Trying to capture a form submit event, then not capture it again

Edit: @mhodges answered the question. Jsfiddle is updated. Thank you!

I have a little calculator/donation form that I am setting up. The form is simple: one input for a number, then the submit button performs a calculation and gains a new value, at which point I want it to link to a donation page.
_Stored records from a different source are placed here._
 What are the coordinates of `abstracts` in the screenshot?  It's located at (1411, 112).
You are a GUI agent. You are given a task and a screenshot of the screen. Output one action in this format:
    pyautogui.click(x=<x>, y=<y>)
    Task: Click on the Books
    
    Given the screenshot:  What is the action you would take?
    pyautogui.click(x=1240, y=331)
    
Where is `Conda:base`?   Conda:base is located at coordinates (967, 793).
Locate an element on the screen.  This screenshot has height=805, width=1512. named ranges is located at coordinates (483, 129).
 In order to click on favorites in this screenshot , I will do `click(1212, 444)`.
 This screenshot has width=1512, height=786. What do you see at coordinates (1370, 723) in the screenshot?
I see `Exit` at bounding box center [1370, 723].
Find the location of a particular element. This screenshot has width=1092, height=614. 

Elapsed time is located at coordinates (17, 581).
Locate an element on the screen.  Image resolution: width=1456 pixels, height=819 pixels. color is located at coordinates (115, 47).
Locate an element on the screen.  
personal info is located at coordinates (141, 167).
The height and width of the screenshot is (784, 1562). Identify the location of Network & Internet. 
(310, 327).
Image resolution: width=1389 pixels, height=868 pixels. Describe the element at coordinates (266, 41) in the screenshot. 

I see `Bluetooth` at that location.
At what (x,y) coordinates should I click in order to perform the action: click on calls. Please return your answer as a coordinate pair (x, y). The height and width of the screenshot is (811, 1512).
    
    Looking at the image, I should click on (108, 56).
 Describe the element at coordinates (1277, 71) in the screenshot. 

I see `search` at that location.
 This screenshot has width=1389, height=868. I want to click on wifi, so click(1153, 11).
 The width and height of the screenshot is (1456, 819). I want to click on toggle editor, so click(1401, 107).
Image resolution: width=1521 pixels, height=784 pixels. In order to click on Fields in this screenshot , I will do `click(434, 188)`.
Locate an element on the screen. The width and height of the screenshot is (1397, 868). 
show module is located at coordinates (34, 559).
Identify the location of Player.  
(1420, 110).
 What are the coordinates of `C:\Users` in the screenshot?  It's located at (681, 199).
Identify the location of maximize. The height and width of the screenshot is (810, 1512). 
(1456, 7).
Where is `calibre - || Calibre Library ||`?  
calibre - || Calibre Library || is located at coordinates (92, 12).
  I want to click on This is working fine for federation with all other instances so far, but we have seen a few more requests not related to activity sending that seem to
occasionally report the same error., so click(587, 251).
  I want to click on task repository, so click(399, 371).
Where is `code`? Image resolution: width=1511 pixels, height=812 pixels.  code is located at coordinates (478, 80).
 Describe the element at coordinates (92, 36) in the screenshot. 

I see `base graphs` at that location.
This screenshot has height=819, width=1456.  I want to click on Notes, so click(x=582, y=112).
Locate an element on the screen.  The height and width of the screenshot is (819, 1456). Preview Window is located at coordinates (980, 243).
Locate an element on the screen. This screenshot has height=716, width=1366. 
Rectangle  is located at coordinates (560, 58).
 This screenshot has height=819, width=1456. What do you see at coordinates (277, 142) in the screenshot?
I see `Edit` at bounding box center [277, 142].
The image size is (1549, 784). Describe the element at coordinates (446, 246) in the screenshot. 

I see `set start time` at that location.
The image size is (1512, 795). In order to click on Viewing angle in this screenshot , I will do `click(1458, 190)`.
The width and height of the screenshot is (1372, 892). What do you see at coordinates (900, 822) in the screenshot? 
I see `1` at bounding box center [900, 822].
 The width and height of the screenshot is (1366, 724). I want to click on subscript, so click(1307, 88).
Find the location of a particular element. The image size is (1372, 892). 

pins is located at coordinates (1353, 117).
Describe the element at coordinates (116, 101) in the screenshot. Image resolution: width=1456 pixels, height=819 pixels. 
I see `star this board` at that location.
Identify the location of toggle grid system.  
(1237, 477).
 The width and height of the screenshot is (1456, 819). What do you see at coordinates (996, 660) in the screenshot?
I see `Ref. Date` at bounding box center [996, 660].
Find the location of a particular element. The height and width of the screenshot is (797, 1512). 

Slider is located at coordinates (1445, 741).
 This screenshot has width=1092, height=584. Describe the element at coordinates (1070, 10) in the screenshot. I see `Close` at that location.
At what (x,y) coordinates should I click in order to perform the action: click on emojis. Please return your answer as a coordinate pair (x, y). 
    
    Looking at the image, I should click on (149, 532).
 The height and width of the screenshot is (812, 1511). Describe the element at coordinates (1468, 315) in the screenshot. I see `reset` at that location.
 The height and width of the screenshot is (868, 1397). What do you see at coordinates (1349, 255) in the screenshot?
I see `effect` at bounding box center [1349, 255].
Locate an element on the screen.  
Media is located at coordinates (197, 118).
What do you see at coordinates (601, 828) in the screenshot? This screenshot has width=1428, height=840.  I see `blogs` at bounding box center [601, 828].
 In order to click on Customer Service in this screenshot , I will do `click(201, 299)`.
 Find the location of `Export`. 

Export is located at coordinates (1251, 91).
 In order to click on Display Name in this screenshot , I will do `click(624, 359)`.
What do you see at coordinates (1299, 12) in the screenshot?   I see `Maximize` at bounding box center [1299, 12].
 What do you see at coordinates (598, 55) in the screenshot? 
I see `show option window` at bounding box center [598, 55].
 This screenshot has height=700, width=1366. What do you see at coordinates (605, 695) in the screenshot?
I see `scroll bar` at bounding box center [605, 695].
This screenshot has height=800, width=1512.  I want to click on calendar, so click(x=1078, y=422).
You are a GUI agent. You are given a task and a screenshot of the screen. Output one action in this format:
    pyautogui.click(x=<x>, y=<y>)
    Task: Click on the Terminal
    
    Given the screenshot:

Here's some sample code:

<form id = "donation" action = "donation/page">
  <input id = "firstNumber" placeholder = "400.00">
  <input type = "submit" id = "submit" value = "Calculate Number">
</form>

And here's the jquery I have running it:

$(document).ready(function(){
  $("#donation:not(.ready)").submit(function(e){
    e.preventDefault;
    var amount = $("#firstNumber").val() / 5;
    $("#firstNumber").val(amount);
    $("#submit").val("Donate Now!");
    $("#donation").addClass("ready");
  });
});

Edit: Spelling and a link to a JS fiddle:

JS Fiddle

So the calculator works great and the new value shows up great in the input. My problem is that the value for the submit button isn't changing and the submit button continues to perform the calculation even after getting the .ready class. I thought using the not:(.ready) selector in my jquery would fix this, but it's not. Any thoughts? Thank you!

Upvotes: 2

Views: 51

Answers (2)

mhodges
mhodges

Reputation: 11116

You need to use event delegation rather than event binding. The code would look like the following:

$(document).ready(function(){
  $(document).on("submit", "#donation:not(.ready)", function(e){
    e.preventDefault();
    var amount = $("#firstNumber").val() / 5;
    $("#firstNumber").val(amount);
    $("#submit").val("Donate Now!");
    $("#donation").addClass("ready");
  });
});

ALSO NOTE - e.preventDefault() is a function and thus needs parentheses

Upvotes: 2

Siderite Zackwehdex
Siderite Zackwehdex

Reputation: 6570

You are first selecting, then binding your function to the elements found. The list of objects found by the selector doesn't change later on. If you only wish to execute an event handler only once per element and event, try jQuery.one.